Supplied records:

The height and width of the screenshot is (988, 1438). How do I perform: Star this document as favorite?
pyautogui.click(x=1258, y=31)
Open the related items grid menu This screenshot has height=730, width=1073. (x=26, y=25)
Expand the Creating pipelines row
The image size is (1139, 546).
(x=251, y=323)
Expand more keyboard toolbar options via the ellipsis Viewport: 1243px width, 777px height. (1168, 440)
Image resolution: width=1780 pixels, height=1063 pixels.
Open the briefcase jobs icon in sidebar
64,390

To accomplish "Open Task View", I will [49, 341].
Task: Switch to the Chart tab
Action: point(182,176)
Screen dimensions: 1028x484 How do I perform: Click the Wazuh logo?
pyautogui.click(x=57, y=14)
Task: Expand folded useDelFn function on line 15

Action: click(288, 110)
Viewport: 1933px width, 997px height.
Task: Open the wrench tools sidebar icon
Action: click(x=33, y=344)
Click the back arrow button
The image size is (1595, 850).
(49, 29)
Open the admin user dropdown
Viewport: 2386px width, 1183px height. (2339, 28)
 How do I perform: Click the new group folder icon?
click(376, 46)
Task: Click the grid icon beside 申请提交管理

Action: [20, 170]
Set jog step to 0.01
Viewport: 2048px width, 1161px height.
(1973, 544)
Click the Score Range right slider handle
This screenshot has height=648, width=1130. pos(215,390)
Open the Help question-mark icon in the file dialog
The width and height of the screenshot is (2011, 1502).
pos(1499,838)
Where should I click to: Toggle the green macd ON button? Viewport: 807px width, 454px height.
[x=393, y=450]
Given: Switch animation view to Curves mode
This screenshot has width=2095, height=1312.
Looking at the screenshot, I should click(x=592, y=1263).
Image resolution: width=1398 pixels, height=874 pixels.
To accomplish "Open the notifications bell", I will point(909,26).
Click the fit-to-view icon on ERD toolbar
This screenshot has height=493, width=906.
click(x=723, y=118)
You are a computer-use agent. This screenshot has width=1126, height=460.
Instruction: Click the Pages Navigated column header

Description of the task: Go through the data above and copy all of it exactly.

Expected output:
The height and width of the screenshot is (988, 1438). How do I perform: Star this document as favorite?
pyautogui.click(x=1258, y=31)
Open the related items grid menu This screenshot has height=730, width=1073. (x=26, y=25)
Expand the Creating pipelines row
The image size is (1139, 546).
(x=251, y=323)
Expand more keyboard toolbar options via the ellipsis Viewport: 1243px width, 777px height. (1168, 440)
Image resolution: width=1780 pixels, height=1063 pixels.
Open the briefcase jobs icon in sidebar
64,390

To accomplish "Open Task View", I will [49, 341].
Task: Switch to the Chart tab
Action: point(182,176)
Screen dimensions: 1028x484 How do I perform: Click the Wazuh logo?
pyautogui.click(x=57, y=14)
Task: Expand folded useDelFn function on line 15

Action: click(288, 110)
Viewport: 1933px width, 997px height.
Task: Open the wrench tools sidebar icon
Action: click(x=33, y=344)
Click the back arrow button
The image size is (1595, 850).
(49, 29)
Open the admin user dropdown
Viewport: 2386px width, 1183px height. (2339, 28)
 How do I perform: Click the new group folder icon?
click(376, 46)
Task: Click the grid icon beside 申请提交管理

Action: [20, 170]
Set jog step to 0.01
Viewport: 2048px width, 1161px height.
(1973, 544)
Click the Score Range right slider handle
This screenshot has height=648, width=1130. pos(215,390)
Open the Help question-mark icon in the file dialog
The width and height of the screenshot is (2011, 1502).
pos(1499,838)
Where should I click to: Toggle the green macd ON button? Viewport: 807px width, 454px height.
[x=393, y=450]
Given: Switch animation view to Curves mode
This screenshot has width=2095, height=1312.
Looking at the screenshot, I should click(x=592, y=1263).
Image resolution: width=1398 pixels, height=874 pixels.
To accomplish "Open the notifications bell", I will point(909,26).
Click the fit-to-view icon on ERD toolbar
This screenshot has height=493, width=906.
click(x=723, y=118)
You are a computer-use agent. This screenshot has width=1126, height=460.
Instruction: Click the Pages Navigated column header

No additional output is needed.